In December 2015, representatives from 195 countries adopted the Paris Climate Agreement, which specifies a goal to limit the increase in global average temperature to well below 2°C above pre-industrial levels and pursue efforts to limit temperature increases to 1.5°C. In order to meet the 2-degree goal, climate scientists estimate it is necessary to reduce global emissions by 55 percent by 2050 (relative to 2010 levels), entailing a US reduction target of 80 percent.
Noting government action and policy shifts ensuing from these commitments, BlackRock, the world’s largest asset manager, has stated that “climate change risk has arrived as an investment issue” and that “regulatory risks are becoming key drivers of investment returns.”
Over half of S&P 500 companies have set GHG emissions reduction targets, including several of Emerson Electric’s peers:
Rockwell Collins: reduce greenhouse gas emissions intensity by 30 percent by 2022 compared to a 2008 baseline.

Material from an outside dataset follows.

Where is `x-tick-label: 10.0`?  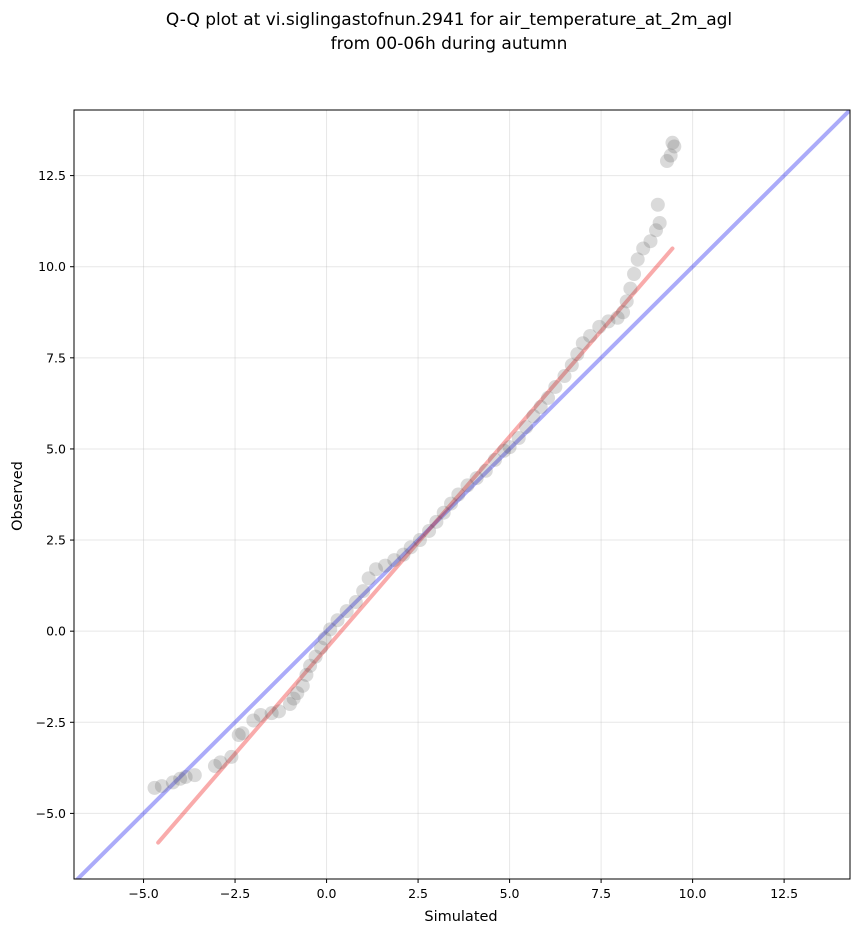 x-tick-label: 10.0 is located at coordinates (693, 894).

Honeywell: reduce greenhouse gas emissions intensity by 10 percent from 2013 levels. This is Honeywell’s third goal, having already met previous goals to reduce GHG emissions intensity by 15 percent from 2011 levels. Furthermore, the company reduced total GHG emissions by 30 percent and improved energy efficiency by 20 percent between 2004 and 2011.
ABB: reduce energy intensity by 20 percent by 2020 from a 2013 baseline.
As a critical element of their GHG reduction goals, several peers also seek to improve energy efficiency For example, Honeywell reports in its 2015 CDP response that it has projects related to energy efficiency underway that will result in annual savings exceeding $8 million, all with payback periods of 3 years or less.
Research affirms that investments in energy efficiency are usually profitable and low-risk while offering an effective way to reduce GHG emissions and manage volatile energy costs.
In 2013, CDP found that four out of five companies earn a higher return on carbon reduction investments than on their overall corporate capital investments, and that energy efficiency improvements earned an average return on investment of 196%, with an average payback period between two and three years. Money saved from energy efficiency can be reinvested into the business, benefiting shareholders.
While Emerson Electric’s products help its clients reduce energy usage and climate impacts, our company has not publicly set GHG emissions reductions targets for its own operations. By not setting and pursuing GHG reduction goals, Emerson may not achieve the benefits realized by its peers—a competitive disadvantage for the company and shareholders alike.
Last year, 37% of shares (excluding abstentions) voted in favor of this resolution, a substantial level of support that management should not ignore.